Today Resources and Waste Minister Jo Churchill MP officially opened Viridor’s state-of-the-art Resource Recovery Centre at Avonmouth near Bristol.
Viridor, one of the UK’s leading resource recovery and waste management companies, is now able to fully recycle in the UK over 90% of the plastics it had previously exported. The Avonmouth Resource Recovery facility will cut UK plastic waste exports by c. 8% and is integral to delivering Viridor’s commitment to end plastic waste exports and invest in British recycling infrastructure.
Viridor has forecast that five additional plastics reprocessing facilities on this scale in the UK are needed to end all plastic waste exports from the UK. These reprocessing facilities would support investment of a third of a billion pounds and create jobs in communities across the country and make a significant contribution to the country’s Net Zero goals.
Avonmouth is a UK first, co-locating plastics reprocessing and an energy recovery facility (ERF) in one building. The ERF will divert 320,000 tonnes of non-recyclable household waste from more polluting landfill every year, generating over 300 GWh of electricity per year, enough to power 84,000 homes. The plastics reprocessing facility will reprocess over 80,000 tonnes of plastic every year - more than 1.6 billion bottles, tubs, and trays – creating recycled raw material to return to the economy.
Plastic recycling at the facility will save 126,000 tonnes of CO2 emissions per year, the equivalent of taking over 67,000 cars off the road. It has created 125 new jobs and over 500 people were employed onsite at the peak of its construction. 20 principal contractors were engaged during the build, with 40% of orders being placed with firms from South West England and Wales.
Viridor’s CEO Kevin Bradshaw said: “The scale of what we are doing at Avonmouth shows that ending the export of plastic waste from UK shores can become a reality. It is right that consumers who pay for recycling see the benefits in local investment and jobs. Five more reprocessing facilities like Avonmouth could end UK plastic waste exports and generate a third of a billion pounds in new investment. This will create over 600 jobs in communities across the country, and put the UK on track to deliver critical targets for recycling and net zero.
“We are leading this effort and want to build more state-of-the-art facilities like Avonmouth. DEFRA’s ambitious and vital policy reforms have the potential to create the stable investment environment to realise this ambition and align job creation with doing the right thing for the environment.”
Viridor analysis published in November 2021, “Closing the Loop: Viridor’s roadmap to a truly circular plastics economy”, demonstrated that around 1.3 million tonnes of CO2 emissions a year could be saved by increasing plastic packaging recycling rates to 70%, up from 51% today, the equivalent of taking c.685,000 cars off the road.

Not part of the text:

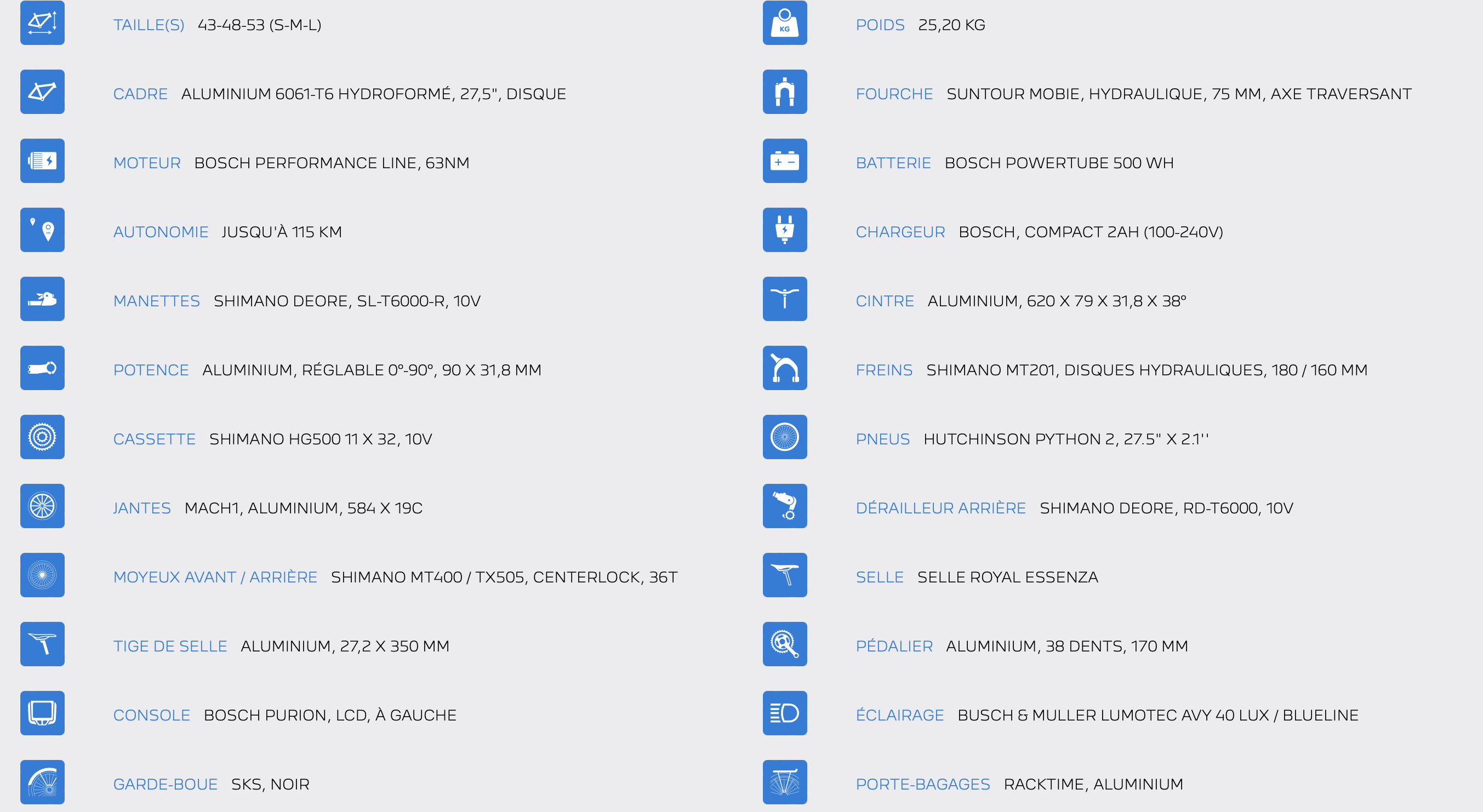
Task: Click the PORTE-BAGAGES label
Action: (x=922, y=785)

Kevin Bradshaw added: “Avonmouth is a clear statement of Viridor’s commitment to the UK’s decarbonisation and levelling-up agendas. Our investment is also a major step forward for our company as we work towards achieving net zero emissions by 2040 and become the first net negative emissions waste management company in the UK by 2045.”
Resources and Waste Minister Jo Churchill said: “Viridor’s ambitious new facility will be a game changer in our work recycling more of our waste and to reduce our use of polluting plastics – cutting exports of waste and making better use of our resources.
“This Government is taking firm action to eliminate avoidable plastic waste and go further to reduce, reuse and recycle more of our resources. Through our new Environment Act, we will create a deposit return scheme for drinks containers, introduce tougher controls on waste exports and make manufacturers more responsible for their packaging.
“The new Avonmouth site shows we can create jobs that have a positive impact on our environment, cut our CO2 emissions and give our plastics new life.”
Viridor’s Circular Economy report, made the following pledges to create a circular economy for waste plastics in the UK:
- End plastic waste exports
- Drive an infrastructure market for recycling
- Expand operations to hard-to-recycle materials
- Extract plastics from general waste and drive novel reprocessing techniques
- Drive innovation and regulatory improvement to achieve complete plastic circularity
In addition, Viridor has urged that the plastics used by industry, especially in food and packaging, should be restricted to just four types: drinks bottles (PET), milk bottles (HDPE), bottle caps/tops (PP) films (LDPE) to make plastic recycling and reprocessing easier - for the recycling industry, waste management/collection companies and consumers. This would mean banning the routine use of plastics like PVC (e.g. in yoghurt pots), expanded polystyrene (e.g. packaging for fragile materials) and oxydegradable plastics (sometimes used in plastic bags).